[Distutils] restart-in-venv

[Nick Coghlan]

On 5 February 2014 00:00, Vinay Sajip <vinay_sajip at yahoo.co.uk> wrote:
> On Tue, 4/2/14, Nick Coghlan <ncoghlan at gmail.com> wrote:
>
>> It's a higher level of isolation than that offered by *not* installing
>> pip into the virtual environments - the two approaches are
>> *not* equivalent, and one is *not* clearly superior to the other,
>> but rather there are pros and cons to both.
>
> Obviously the two approaches aren't equivalent,  or there wouldn't
> be anything to discuss. What you haven't yet done is answered
> my question about what the cons are of the not-in-venv approach
> in the practical "you can't do X, because of Y", sense. What
> *practical* problems are caused by a lower level of isolation
> exactly, which make the higher level of isolation necessary?
>
> ISTM the pip developers tried to implement -E because it
> was (independently of me) seen as a desirable feature, and
> Paul said as much, too. If it didn't work for pip, that could well
> be because of the specific implementation approach used,
> as I've said in my response to Carl.
>
> Rather than talk in abstractions like "higher levels of isolation",
> which have an implied sense of goodness, it would be helpful
> to spell out specific scenarios (in the X/Y sense I mentioned
> before) that illustrate that goodness versus the badness of
> other approaches.

I'm not sure how I can explain it more clearly, but I'll try.

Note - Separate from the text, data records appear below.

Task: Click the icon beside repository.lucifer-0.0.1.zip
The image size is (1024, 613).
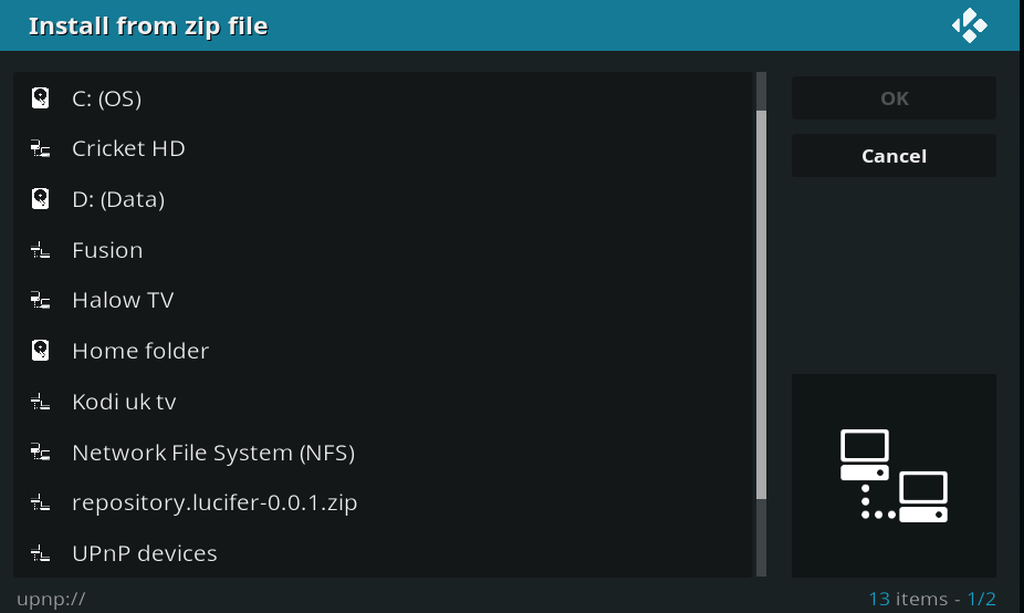Action: pyautogui.click(x=40, y=503)
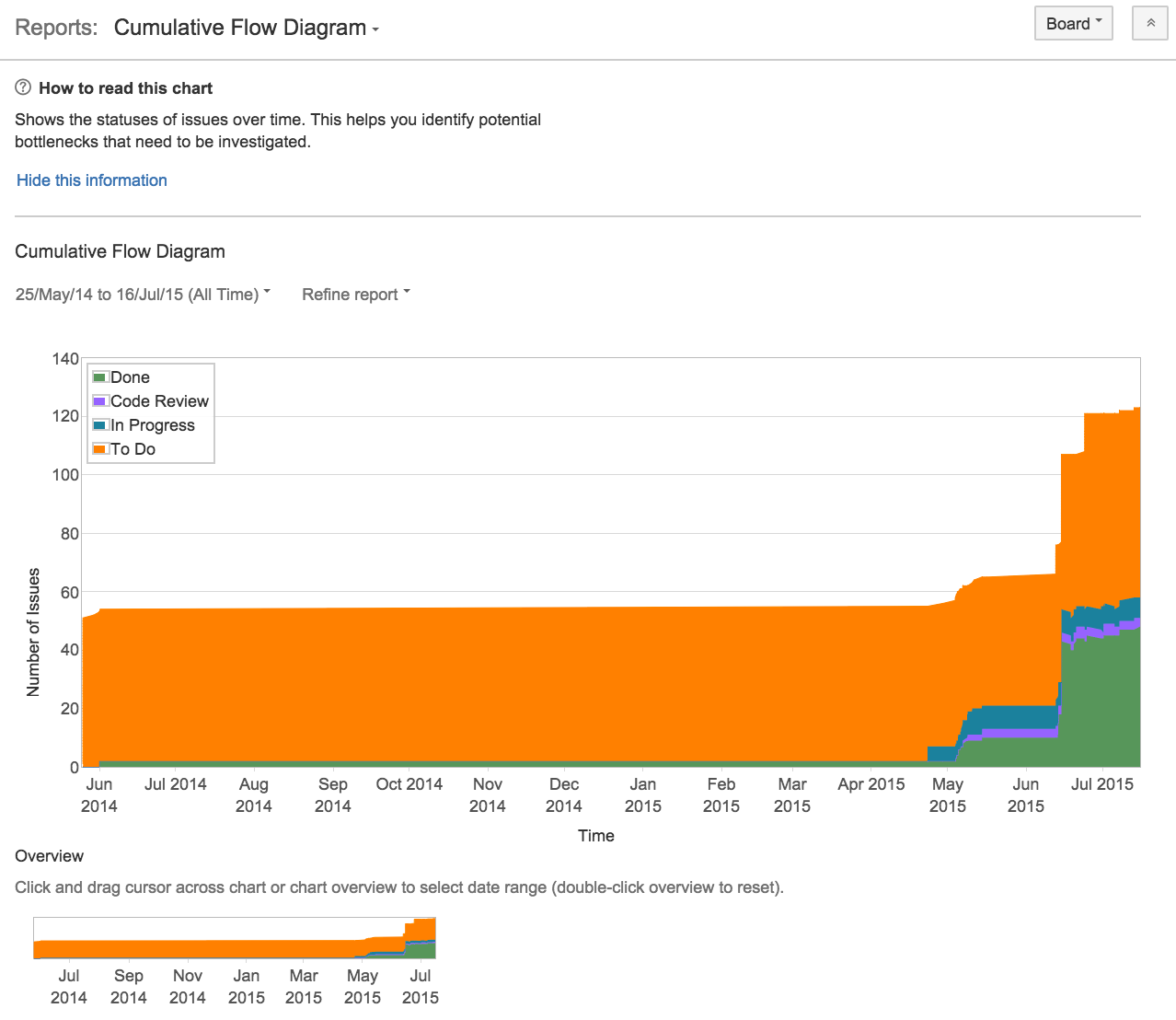
Task: Select the green Done swatch in the legend
Action: tap(99, 377)
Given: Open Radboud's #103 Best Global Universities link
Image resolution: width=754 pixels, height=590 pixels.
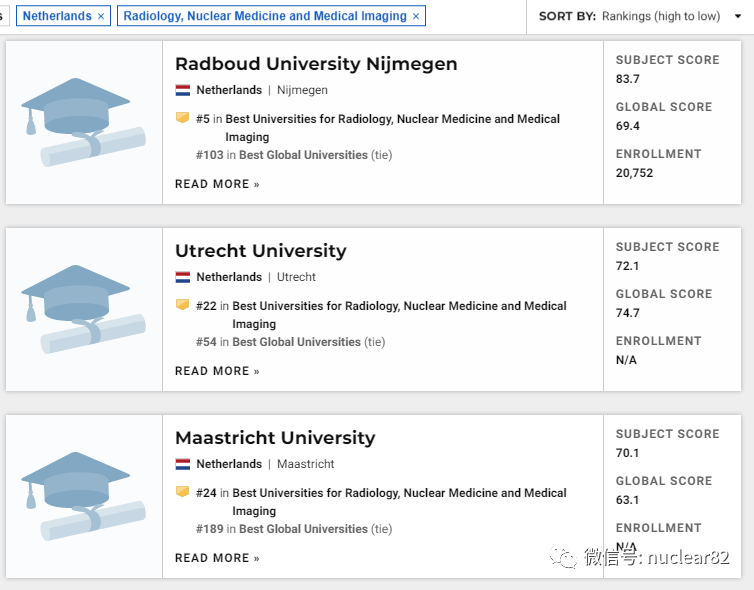Looking at the screenshot, I should (303, 155).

Scenario A: one tool to rule them all. Not versioned per virtualenv.
If you want multiple versions on a system, you must manage that
independently of both virtualenv and the system package manager. You
may end up manipulating a virtualenv with version X.Y one day and
version X.Z the next day, and then go back to version X.Y.

Scenario B: the installation tool is installed into the virtual
environment when it is created. No external event will impact the
behaviour of installation commands in that virtual environment - you
must upgrade the tool within the environment. There are only two
packaging systems in use: the system package manager and virtualenv.
There is no third mechanism needed to version the package management
tool, because that is handled using virtualenv. If one client is using
pip 1.3, and the other pip 1.5 (with it's much stricter default
security settings), then having separate virtual environments for
separate projects will deal with that automatically.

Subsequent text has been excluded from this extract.